Starting the kdbus discussions

Wed Jan 8 11:15:31 PST 2014

Hi Marc,

>>>> Hi Lennart! I've added Greg to cc since John Johansen and I spoke with
>>>> him about this in a hallway at Plumbers last year.
>>>> 
>>>> On 2014-01-02 18:08:42, Lennart Poettering wrote:
>>>>> I am sorry, but to make this very clear: this is explicitly not an
>>>>> option. There will not be a payload parser for kdbus in the kernel, as
>>>>> long as the four developers who are working on it have any say. The
>>>>> entire design is based on the concept that the payload is irrelevant to
>>>>> the kernel, and routing is done only according to the metadata we
>>>>> attach. This is a fundamental design decision of kdbus, and the four of
>>>>> us (Kay, Daniel, Greg and I) will refuse this.
>>>> 
>>>> I agree that parsing the payload in the kernel is not something that we
>>>> should do. However, I do think that there are some important metadata
>>>> fields hidden away in the opaque sd_bus_message that should be exposed
>>>> to the kernel by way of moving them to the kdbus_msg.
>>>> 
>>>> I'm proposing that the following fields be moved to the kdbus_msg:
>>>> 
>>>> - message type
>>>> - destination
>>>> - sender
>>> 
>>> These three you have anyway, in one way or another. (or can mostly
>>> reconstruct from the data available to the kernel, since the kernel can
>>> distuingish method calls from method replies and broadcast signals --
>>> though you cannot distuingish methods replies from method errors).
>>> 
>>>> - path
>>>> - interface
>>>> - member
>>> 
>>> Nope. This is really not how this is supposed to work. These concepts
>>> are opaque to the kernel on purpose.
>> 
>> So you're not willing to change any of your design to cope with the community's
>> requirements?
>> 
>>> And the kernel does not use them
>>> for anything. We are certainly not adding arbitrary fields to the kernel
>>> structures, which nobody needs,
>> 
>> We're arguing the point that the kernel does need to use them, so the LSMs can
>> make appropriate security decisions.
> 
> Then in your LSM, parse things out.  There's nothing stopping that from
> happening, but don't force all other users to have the overhead, and
> complexity, that they do not need here.

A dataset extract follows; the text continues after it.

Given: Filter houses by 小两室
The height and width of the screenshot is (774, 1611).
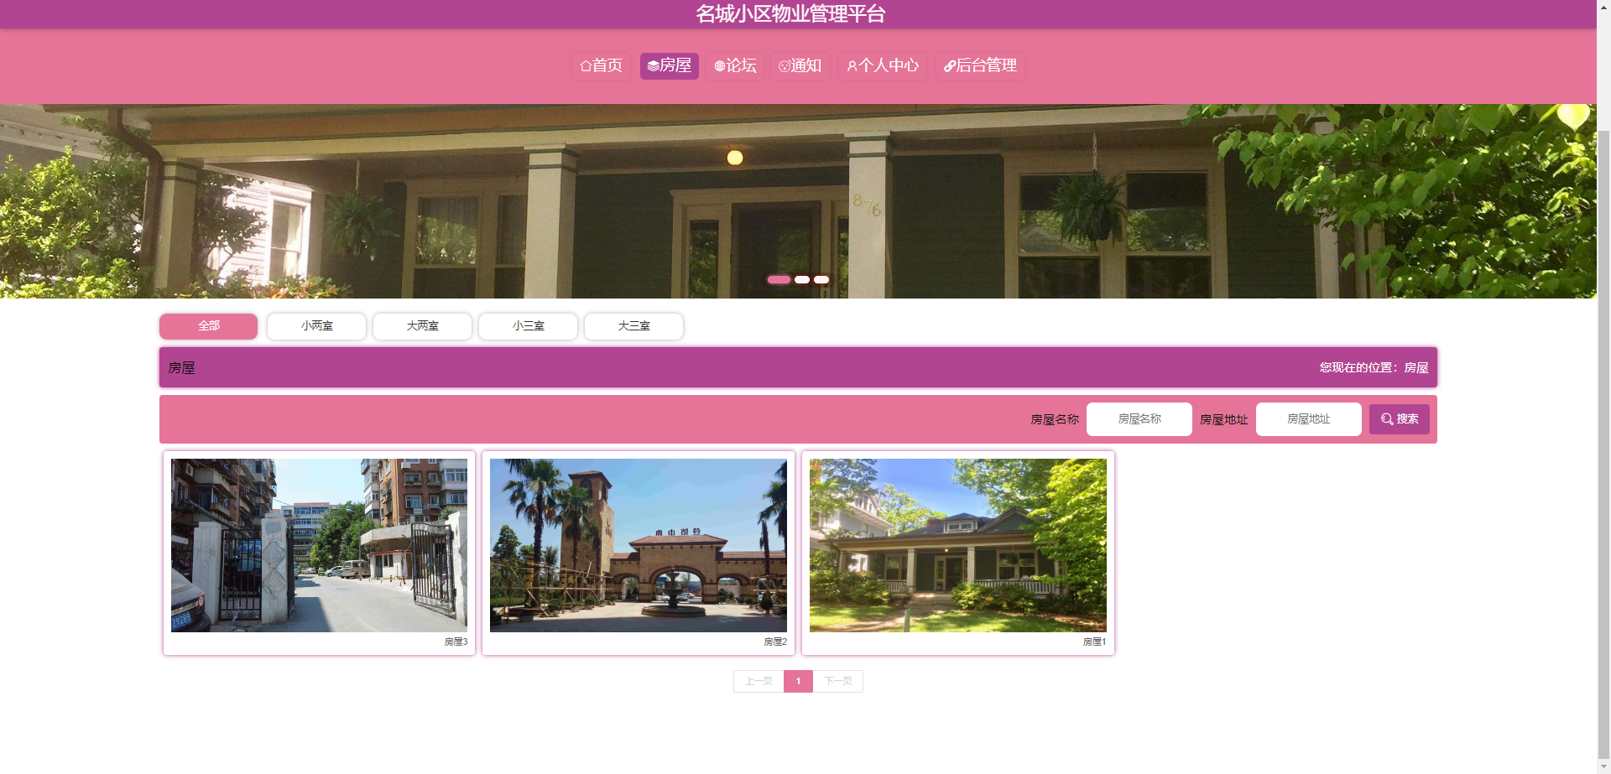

let me give a simple analogy here. You are also not sending HTTP headers along with your TCP/IP socket. So neither should kdbus require any extra metadata that is not needed to transport payload. At the end of the day kdbus is a routing protocol to move messages from process A to process B. It needs enough information to do exactly this and nothing more.

If any LSM needs to look into kdbus payload, then it has to do it by itself. There is also no other way to do it since you can not trust that userspace fills in the right metadata that matches the payload. If you would blindly trust that userspace does the right thing, then you security model has a major flaw already right there.

Regards

Marcel